I am using pyspark in MS Fabric. I have a logging table, and I am trying to delete older entries from it.
That's easy enough, given:
a table whose name is stored in TABLE_LOG
a column in that table by the name LOG_TIME
with dtype TimestampType
The following example would keep only the last two days of logs (very roughly, because of the integer cast):
RUNTIME = current_timestamp()
PERSISTENCE = 2
SECONDS_IN_DAY=24*60*60
log = spark.read.format('delta').load(f'Tables/{TABLE_LOG}')

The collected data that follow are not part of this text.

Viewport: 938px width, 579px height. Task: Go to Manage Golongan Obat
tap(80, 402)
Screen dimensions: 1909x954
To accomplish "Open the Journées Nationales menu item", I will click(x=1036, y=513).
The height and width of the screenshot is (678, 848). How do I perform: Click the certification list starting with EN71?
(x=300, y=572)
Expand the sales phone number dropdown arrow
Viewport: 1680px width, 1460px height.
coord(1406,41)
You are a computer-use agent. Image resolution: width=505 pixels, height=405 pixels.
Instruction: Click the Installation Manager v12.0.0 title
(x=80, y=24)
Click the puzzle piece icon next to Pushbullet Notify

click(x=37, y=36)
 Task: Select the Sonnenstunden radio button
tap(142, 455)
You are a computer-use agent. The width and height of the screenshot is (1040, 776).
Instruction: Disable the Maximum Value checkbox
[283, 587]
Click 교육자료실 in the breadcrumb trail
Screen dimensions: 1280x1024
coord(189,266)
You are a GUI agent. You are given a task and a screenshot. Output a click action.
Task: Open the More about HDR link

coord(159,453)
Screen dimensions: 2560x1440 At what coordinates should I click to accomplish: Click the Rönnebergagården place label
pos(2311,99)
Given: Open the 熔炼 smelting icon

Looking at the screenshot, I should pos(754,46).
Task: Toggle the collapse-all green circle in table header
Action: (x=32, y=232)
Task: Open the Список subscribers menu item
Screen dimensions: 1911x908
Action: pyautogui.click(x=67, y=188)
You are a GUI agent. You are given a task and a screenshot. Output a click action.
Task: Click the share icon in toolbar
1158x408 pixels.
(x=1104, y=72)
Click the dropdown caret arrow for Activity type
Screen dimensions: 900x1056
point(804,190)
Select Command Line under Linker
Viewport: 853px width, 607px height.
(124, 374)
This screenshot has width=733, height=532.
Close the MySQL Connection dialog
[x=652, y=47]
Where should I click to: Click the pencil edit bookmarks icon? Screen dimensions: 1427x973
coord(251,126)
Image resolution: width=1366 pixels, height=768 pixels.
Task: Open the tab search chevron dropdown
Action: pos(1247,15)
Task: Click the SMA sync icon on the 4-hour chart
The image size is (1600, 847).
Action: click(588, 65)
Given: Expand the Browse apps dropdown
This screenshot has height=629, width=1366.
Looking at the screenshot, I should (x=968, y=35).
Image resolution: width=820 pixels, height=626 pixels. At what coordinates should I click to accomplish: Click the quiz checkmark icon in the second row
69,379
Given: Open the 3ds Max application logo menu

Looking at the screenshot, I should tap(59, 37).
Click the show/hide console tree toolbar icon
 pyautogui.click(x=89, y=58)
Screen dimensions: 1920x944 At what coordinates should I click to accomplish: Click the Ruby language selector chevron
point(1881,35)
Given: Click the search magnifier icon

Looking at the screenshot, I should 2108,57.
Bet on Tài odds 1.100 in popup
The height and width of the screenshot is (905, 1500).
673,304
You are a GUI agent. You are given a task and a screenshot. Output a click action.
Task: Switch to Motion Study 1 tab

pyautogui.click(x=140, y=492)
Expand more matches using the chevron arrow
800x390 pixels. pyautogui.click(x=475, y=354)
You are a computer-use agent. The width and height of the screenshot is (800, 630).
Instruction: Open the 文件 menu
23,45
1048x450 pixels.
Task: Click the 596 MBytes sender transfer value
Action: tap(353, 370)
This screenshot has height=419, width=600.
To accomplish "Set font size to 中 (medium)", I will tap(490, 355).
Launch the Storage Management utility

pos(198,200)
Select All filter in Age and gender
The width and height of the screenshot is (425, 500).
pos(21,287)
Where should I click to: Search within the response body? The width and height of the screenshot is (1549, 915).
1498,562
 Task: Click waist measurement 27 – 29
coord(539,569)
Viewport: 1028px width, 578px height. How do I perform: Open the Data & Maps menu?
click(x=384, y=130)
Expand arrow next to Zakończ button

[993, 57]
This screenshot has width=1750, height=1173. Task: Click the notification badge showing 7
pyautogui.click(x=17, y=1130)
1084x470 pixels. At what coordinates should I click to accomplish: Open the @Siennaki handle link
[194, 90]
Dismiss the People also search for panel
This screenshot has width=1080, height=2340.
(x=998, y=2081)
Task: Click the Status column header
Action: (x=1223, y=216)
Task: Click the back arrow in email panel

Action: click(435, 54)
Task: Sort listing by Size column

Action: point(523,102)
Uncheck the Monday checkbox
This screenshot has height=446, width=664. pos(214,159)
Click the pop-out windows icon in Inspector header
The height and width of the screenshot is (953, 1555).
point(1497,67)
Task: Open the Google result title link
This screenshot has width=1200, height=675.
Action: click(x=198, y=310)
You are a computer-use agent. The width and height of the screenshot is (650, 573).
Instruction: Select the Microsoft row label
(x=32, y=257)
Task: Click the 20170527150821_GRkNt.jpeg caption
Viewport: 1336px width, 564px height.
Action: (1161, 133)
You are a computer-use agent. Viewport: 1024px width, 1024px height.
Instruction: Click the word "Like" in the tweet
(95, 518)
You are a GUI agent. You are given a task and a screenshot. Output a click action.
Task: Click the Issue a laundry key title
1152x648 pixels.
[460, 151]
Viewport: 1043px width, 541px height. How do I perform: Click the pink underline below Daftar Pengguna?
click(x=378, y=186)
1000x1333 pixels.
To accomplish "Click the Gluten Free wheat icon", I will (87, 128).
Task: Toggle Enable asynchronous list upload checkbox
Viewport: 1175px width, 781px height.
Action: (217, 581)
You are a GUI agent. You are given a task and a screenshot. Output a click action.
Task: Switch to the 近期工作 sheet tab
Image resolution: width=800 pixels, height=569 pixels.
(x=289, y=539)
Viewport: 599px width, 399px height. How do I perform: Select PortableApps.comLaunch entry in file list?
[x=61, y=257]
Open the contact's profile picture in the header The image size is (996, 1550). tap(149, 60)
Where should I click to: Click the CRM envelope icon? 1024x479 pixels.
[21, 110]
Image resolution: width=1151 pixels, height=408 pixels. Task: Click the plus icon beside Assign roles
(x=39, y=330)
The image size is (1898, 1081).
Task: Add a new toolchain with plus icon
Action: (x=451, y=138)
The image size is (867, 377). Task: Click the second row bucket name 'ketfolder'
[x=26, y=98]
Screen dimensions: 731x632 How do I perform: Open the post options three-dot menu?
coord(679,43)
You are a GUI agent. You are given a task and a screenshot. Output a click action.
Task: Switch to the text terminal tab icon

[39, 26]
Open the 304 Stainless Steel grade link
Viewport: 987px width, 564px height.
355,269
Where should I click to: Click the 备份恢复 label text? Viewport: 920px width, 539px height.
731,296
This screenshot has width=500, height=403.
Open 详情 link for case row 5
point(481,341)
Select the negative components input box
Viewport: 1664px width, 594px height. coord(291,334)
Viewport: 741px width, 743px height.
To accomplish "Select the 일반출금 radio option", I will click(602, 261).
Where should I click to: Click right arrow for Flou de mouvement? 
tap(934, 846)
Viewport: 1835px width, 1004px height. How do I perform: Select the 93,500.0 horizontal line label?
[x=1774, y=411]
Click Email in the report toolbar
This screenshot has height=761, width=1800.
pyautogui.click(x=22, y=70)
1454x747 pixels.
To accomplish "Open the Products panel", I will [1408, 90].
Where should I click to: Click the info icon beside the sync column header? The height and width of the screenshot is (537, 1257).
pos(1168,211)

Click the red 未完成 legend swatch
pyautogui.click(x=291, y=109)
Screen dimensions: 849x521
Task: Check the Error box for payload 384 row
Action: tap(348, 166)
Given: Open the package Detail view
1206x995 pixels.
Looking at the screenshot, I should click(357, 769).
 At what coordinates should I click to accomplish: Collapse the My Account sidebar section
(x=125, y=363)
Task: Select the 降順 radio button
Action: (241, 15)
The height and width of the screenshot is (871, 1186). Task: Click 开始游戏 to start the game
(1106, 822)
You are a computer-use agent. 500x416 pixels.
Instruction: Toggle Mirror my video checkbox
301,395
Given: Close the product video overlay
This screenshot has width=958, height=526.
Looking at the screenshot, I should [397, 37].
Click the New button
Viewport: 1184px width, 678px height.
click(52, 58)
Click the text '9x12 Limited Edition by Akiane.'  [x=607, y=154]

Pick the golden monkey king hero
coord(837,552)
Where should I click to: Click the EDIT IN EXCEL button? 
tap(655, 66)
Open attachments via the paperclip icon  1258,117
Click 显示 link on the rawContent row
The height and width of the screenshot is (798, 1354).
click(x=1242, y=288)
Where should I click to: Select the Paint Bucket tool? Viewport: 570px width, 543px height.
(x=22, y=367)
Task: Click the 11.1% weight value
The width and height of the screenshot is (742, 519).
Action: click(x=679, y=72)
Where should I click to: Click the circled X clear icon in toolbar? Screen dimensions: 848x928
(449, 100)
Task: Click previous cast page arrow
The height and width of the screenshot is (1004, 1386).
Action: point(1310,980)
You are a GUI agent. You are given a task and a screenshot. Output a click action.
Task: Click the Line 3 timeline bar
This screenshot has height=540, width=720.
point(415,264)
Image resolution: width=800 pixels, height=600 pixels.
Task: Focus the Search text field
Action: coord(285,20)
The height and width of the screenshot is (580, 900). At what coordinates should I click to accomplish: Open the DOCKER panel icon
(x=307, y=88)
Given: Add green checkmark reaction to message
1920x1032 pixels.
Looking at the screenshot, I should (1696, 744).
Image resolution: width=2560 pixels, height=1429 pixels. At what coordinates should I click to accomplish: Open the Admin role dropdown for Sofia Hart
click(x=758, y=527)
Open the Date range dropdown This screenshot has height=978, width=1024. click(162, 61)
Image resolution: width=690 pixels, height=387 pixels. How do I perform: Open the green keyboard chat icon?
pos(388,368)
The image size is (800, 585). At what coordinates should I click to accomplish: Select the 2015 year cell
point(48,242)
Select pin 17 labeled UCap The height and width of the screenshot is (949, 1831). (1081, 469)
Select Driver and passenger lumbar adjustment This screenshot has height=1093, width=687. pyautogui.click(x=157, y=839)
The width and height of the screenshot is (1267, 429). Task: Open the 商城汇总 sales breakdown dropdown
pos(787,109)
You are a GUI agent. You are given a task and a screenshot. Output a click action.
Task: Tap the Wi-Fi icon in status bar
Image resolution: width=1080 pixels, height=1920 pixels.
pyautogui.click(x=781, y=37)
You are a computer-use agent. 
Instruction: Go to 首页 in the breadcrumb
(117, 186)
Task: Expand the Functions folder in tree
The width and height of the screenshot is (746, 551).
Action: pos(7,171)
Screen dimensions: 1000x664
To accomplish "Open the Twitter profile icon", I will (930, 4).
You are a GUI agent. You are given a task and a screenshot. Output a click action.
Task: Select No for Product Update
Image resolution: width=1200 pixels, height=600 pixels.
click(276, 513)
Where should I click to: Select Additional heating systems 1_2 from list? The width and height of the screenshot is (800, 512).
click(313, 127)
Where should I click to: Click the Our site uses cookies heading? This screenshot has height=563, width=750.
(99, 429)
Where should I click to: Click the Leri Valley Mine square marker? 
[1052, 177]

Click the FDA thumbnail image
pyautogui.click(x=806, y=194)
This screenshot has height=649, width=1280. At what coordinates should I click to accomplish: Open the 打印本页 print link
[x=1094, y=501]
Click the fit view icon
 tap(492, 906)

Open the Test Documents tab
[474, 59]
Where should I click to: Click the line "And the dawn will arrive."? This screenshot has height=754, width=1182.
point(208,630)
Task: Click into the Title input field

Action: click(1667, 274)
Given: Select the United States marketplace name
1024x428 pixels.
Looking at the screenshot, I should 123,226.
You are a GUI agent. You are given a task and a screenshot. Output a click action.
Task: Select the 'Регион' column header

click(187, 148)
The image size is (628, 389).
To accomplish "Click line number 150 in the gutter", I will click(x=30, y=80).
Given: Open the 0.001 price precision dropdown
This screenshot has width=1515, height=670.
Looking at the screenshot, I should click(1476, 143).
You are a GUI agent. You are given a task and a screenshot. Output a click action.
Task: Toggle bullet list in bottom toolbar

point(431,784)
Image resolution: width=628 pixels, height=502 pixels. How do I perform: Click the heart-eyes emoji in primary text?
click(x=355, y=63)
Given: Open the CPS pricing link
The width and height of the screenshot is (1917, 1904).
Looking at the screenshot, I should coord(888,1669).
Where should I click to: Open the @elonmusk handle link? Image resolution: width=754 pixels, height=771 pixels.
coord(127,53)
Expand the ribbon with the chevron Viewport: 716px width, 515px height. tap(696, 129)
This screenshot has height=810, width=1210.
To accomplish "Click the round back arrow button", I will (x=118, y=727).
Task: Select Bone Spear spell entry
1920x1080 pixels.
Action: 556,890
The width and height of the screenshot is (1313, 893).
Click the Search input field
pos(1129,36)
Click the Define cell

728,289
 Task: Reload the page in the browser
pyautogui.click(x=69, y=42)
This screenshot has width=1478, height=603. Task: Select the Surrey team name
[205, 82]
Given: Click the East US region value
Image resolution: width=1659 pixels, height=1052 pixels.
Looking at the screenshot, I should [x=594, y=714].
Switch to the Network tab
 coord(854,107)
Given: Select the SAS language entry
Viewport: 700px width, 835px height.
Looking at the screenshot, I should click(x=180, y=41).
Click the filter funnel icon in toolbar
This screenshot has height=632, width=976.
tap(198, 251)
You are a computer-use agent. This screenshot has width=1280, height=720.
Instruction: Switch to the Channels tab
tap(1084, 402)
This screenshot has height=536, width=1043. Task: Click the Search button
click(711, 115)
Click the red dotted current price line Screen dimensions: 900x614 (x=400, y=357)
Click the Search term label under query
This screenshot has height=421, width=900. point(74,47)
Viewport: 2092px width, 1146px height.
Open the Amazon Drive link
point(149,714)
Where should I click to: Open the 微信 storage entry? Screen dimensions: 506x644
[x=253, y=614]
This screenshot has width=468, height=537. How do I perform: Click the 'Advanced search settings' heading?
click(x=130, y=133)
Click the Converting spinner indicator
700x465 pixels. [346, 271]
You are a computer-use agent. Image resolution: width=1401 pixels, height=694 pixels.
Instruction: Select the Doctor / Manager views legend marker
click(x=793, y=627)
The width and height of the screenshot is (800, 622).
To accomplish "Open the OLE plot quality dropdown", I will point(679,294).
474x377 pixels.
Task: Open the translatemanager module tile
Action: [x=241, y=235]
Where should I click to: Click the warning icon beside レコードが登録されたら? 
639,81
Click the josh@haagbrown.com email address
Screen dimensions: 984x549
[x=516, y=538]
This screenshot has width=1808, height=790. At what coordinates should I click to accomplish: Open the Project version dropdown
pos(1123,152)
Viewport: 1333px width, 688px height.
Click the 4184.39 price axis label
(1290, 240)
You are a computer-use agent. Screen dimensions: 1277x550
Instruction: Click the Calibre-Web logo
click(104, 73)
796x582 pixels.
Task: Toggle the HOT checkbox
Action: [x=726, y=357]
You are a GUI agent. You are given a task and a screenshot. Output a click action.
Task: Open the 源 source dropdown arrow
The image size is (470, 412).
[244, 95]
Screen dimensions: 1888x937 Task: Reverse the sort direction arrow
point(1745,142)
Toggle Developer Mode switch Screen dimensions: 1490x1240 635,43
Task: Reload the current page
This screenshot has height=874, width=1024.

log = log.withColumn('age', (RUNTIME.cast(IntegerType()) - log[LOG_TIME].cast(IntegerType())) / SECONDS_IN_DAY)
log = log.where(log.age < PERSISTENCE)
log.write.mode('overwrite').format('delta').save(f'Tables/{TABLE_LOG}')
In SQL, you would partition and delete the data in-place, which should be neatly parallel, and thus more efficient.
But I want to keep using pyspark, because the whole environment (including the constants and variables) is in python.
Is it possible to do that using pyspark?
Okay, answering myself here. It works, at least for delta tables:
import delta
from pyspark.sql.functions import col, date_add
dt = delta.DeltaTable.forPath(spark, f'Tables/{TABLE_LOG}')
dt.delete(col(LOG_TIME) < date_add(RUNTIME, -PERSISTENCE))
...and that's it. Thank you for listening :-)